| Tus instrucciones |
Transcribe todas las líneas que siguen, de la primera a la última, sin alterar nada.

| Los datos |
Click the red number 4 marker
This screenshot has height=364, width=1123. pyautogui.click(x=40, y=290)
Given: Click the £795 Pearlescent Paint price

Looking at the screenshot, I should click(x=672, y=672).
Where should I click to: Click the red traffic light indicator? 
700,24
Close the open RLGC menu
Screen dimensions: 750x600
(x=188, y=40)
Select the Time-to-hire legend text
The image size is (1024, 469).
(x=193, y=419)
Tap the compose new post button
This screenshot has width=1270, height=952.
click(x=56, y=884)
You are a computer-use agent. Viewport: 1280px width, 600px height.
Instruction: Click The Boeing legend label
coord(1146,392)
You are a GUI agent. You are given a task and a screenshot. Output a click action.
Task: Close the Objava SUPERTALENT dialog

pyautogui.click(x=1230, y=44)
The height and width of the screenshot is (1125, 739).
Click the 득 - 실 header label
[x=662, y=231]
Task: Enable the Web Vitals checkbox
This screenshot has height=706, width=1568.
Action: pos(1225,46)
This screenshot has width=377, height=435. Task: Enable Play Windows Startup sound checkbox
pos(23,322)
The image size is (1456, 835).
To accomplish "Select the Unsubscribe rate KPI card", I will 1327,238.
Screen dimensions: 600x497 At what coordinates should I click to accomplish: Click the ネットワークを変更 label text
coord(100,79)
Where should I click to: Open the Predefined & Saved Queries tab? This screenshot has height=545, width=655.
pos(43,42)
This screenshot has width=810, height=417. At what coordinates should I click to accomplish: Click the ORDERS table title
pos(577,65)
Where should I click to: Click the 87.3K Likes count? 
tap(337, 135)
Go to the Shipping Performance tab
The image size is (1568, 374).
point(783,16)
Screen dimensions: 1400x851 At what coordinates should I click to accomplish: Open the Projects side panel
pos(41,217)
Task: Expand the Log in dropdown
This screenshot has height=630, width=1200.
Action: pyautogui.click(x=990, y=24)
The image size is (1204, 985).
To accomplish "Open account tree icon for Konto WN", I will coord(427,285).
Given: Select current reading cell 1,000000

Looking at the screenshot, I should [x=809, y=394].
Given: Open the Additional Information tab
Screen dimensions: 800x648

| Resultado de la tarea |
Click the red number 4 marker
This screenshot has height=364, width=1123. pyautogui.click(x=40, y=290)
Given: Click the £795 Pearlescent Paint price

Looking at the screenshot, I should click(x=672, y=672).
Where should I click to: Click the red traffic light indicator? 
700,24
Close the open RLGC menu
Screen dimensions: 750x600
(x=188, y=40)
Select the Time-to-hire legend text
The image size is (1024, 469).
(x=193, y=419)
Tap the compose new post button
This screenshot has width=1270, height=952.
click(x=56, y=884)
You are a computer-use agent. Viewport: 1280px width, 600px height.
Instruction: Click The Boeing legend label
coord(1146,392)
You are a GUI agent. You are given a task and a screenshot. Output a click action.
Task: Close the Objava SUPERTALENT dialog

pyautogui.click(x=1230, y=44)
The height and width of the screenshot is (1125, 739).
Click the 득 - 실 header label
[x=662, y=231]
Task: Enable the Web Vitals checkbox
This screenshot has height=706, width=1568.
Action: pos(1225,46)
This screenshot has width=377, height=435. Task: Enable Play Windows Startup sound checkbox
pos(23,322)
The image size is (1456, 835).
To accomplish "Select the Unsubscribe rate KPI card", I will 1327,238.
Screen dimensions: 600x497 At what coordinates should I click to accomplish: Click the ネットワークを変更 label text
coord(100,79)
Where should I click to: Open the Predefined & Saved Queries tab? This screenshot has height=545, width=655.
pos(43,42)
This screenshot has width=810, height=417. At what coordinates should I click to accomplish: Click the ORDERS table title
pos(577,65)
Where should I click to: Click the 87.3K Likes count? 
tap(337, 135)
Go to the Shipping Performance tab
The image size is (1568, 374).
point(783,16)
Screen dimensions: 1400x851 At what coordinates should I click to accomplish: Open the Projects side panel
pos(41,217)
Task: Expand the Log in dropdown
This screenshot has height=630, width=1200.
Action: pyautogui.click(x=990, y=24)
The image size is (1204, 985).
To accomplish "Open account tree icon for Konto WN", I will coord(427,285).
Given: Select current reading cell 1,000000

Looking at the screenshot, I should [x=809, y=394].
Given: Open the Additional Information tab
Screen dimensions: 800x648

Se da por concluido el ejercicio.